ゴールドセミナーの後には質疑応答セッションがある。そこで感じることは質問をする方が難しいということだ。最も多いパターンは質問というより自説を延々と語り出すタイプ。MCが割って止めようとしても話し続ける。会場は白ける。

次に多いのは、その人だけ異常な興味を示す話題に執着するタイプ。独りで深堀りして質問を続けるのだが、他の参加者には興味ない話題ゆえ、これも会場が白ける。

あまりに漠とした質問も多い。例えば「パウエル議長の金融政策をどう思うか」。この手のオープンエンドの質問に答えていたら、それこそ日が暮れてしまう。

答える側の筆者が「これは良い質問だ」と思うことは稀である。
初歩的な質問ならば解答はネットでいくらでも拾える。何もセミナーで説明するまでもない。

個人的な質問も多い。

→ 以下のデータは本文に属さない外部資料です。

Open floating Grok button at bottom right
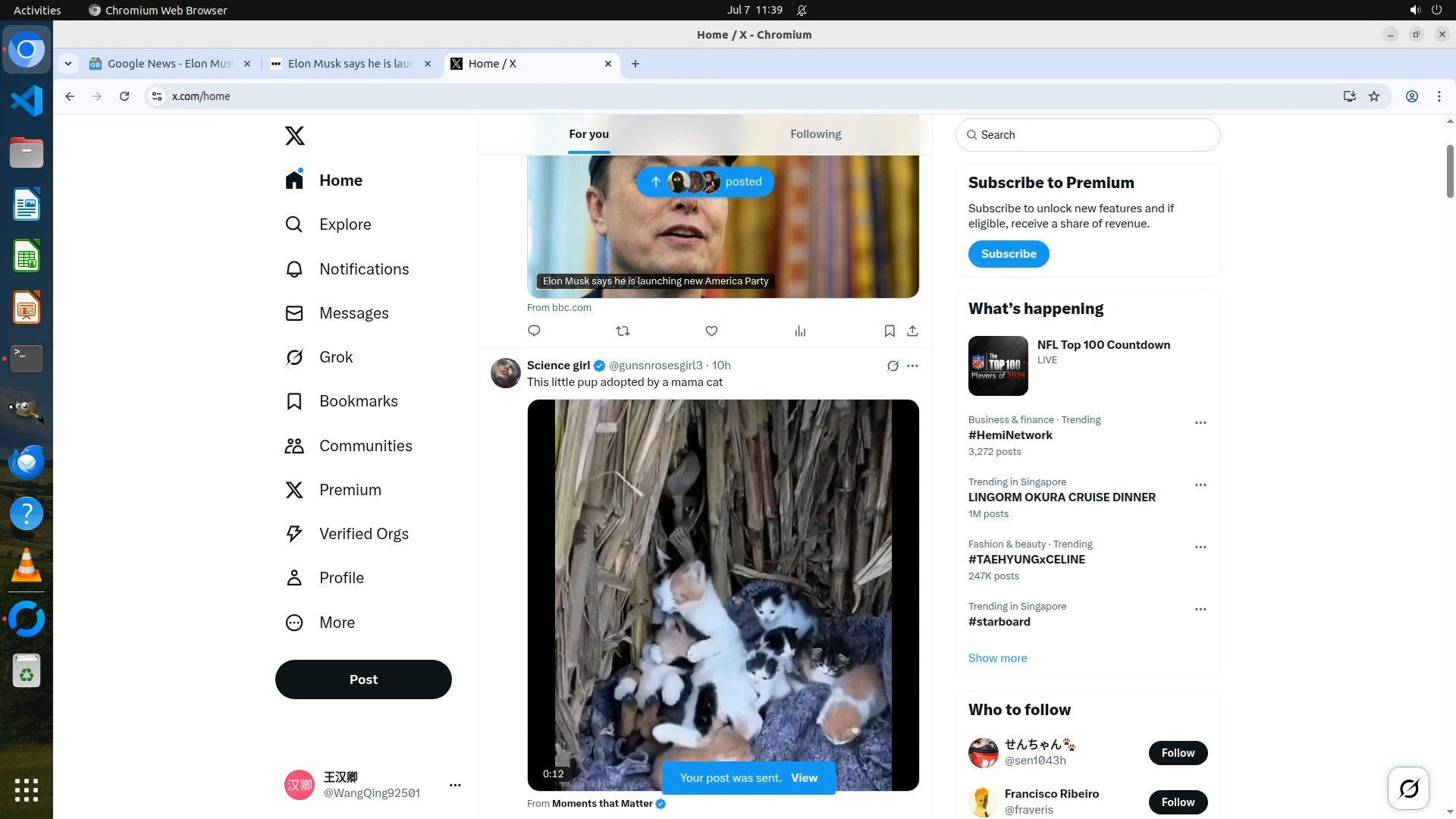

自分の資産運用の相談ならFPにフィーを払って聞くべきことだ。

逆にかなり上級の難解な質問には、ついつい筆者も丁寧に答えてしまうのだが、大多数の参加者の目が泳いでいるのが分かる。

一方、リモート形式だと参加者はおそらく自室でジャージ姿で参加しているので、言いたい放題を書き込む。品を欠く質問がひとつでもあれば板が汚れる。

つくづく思うことだが、大多数の参加者は黙って聴講しているので静かだ。サイレントマジョリティーとでも言おうか。

総じてインターアクティブというスローガンが流行っているが、実態はまだまだまともなインターアクティブにならない。
そういうわけで対面式のセミナーの場合は質問があれば予め紙に書いてもらって回収するようにしている。

そう言えばYouTube豊島逸夫チャンネルの更新間隔が空いているがこれには理由がある。NY市場があまりに視界不良なのでまともにポジションをとれず、殆ど超短期売買中心の地合いだからだ。

要は今のマーケットは論じるに足りず。メディアの人たちは気の毒だね、こういう時でも紙面を埋めねばならないし、放送時間中は何か番組を流さねばならない。その点独立系だと何か語らねばならないという縛りはない。とは言え今晩のパウエル講演から雇用統計、CPI、そして12月FOMCと続くので、そろそろ腰を入れて気張ってゆくぜ(笑)。